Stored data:

>>>>>

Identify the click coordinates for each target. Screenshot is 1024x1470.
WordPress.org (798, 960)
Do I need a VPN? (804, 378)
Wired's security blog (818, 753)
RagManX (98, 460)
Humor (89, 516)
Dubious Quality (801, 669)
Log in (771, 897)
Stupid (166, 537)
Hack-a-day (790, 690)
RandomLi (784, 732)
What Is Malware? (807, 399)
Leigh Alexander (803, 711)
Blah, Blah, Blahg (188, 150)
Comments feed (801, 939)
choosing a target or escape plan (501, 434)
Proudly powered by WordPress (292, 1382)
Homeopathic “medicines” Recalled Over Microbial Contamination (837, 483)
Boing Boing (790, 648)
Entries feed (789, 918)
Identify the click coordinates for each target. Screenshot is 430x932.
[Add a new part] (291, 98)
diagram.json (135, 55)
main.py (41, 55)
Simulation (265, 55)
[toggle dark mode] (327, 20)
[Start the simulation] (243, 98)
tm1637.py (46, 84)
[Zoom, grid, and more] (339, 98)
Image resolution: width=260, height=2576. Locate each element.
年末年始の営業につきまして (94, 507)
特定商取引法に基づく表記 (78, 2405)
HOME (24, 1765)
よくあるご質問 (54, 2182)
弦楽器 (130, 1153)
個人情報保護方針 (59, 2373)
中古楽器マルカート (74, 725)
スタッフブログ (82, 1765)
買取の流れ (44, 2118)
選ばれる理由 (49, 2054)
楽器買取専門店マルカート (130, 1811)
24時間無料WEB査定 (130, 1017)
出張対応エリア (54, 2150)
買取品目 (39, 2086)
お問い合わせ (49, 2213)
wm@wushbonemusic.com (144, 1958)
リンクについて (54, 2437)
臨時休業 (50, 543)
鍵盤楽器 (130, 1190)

<<<<<

# WORK TASK
A word-for-word copy of the data is what should be returned.

# TASK RESULT
Identify the click coordinates for each target. Screenshot is 1024x1470.
WordPress.org (798, 960)
Do I need a VPN? (804, 378)
Wired's security blog (818, 753)
RagManX (98, 460)
Humor (89, 516)
Dubious Quality (801, 669)
Log in (771, 897)
Stupid (166, 537)
Hack-a-day (790, 690)
RandomLi (784, 732)
What Is Malware? (807, 399)
Leigh Alexander (803, 711)
Blah, Blah, Blahg (188, 150)
Comments feed (801, 939)
choosing a target or escape plan (501, 434)
Proudly powered by WordPress (292, 1382)
Homeopathic “medicines” Recalled Over Microbial Contamination (837, 483)
Boing Boing (790, 648)
Entries feed (789, 918)
Identify the click coordinates for each target. Screenshot is 430x932.
[Add a new part] (291, 98)
diagram.json (135, 55)
main.py (41, 55)
Simulation (265, 55)
[toggle dark mode] (327, 20)
[Start the simulation] (243, 98)
tm1637.py (46, 84)
[Zoom, grid, and more] (339, 98)
Image resolution: width=260, height=2576. Locate each element.
年末年始の営業につきまして (94, 507)
特定商取引法に基づく表記 (78, 2405)
HOME (24, 1765)
よくあるご質問 (54, 2182)
弦楽器 (130, 1153)
個人情報保護方針 (59, 2373)
中古楽器マルカート (74, 725)
スタッフブログ (82, 1765)
買取の流れ (44, 2118)
選ばれる理由 (49, 2054)
楽器買取専門店マルカート (130, 1811)
24時間無料WEB査定 (130, 1017)
出張対応エリア (54, 2150)
買取品目 (39, 2086)
お問い合わせ (49, 2213)
wm@wushbonemusic.com (144, 1958)
リンクについて (54, 2437)
臨時休業 (50, 543)
鍵盤楽器 (130, 1190)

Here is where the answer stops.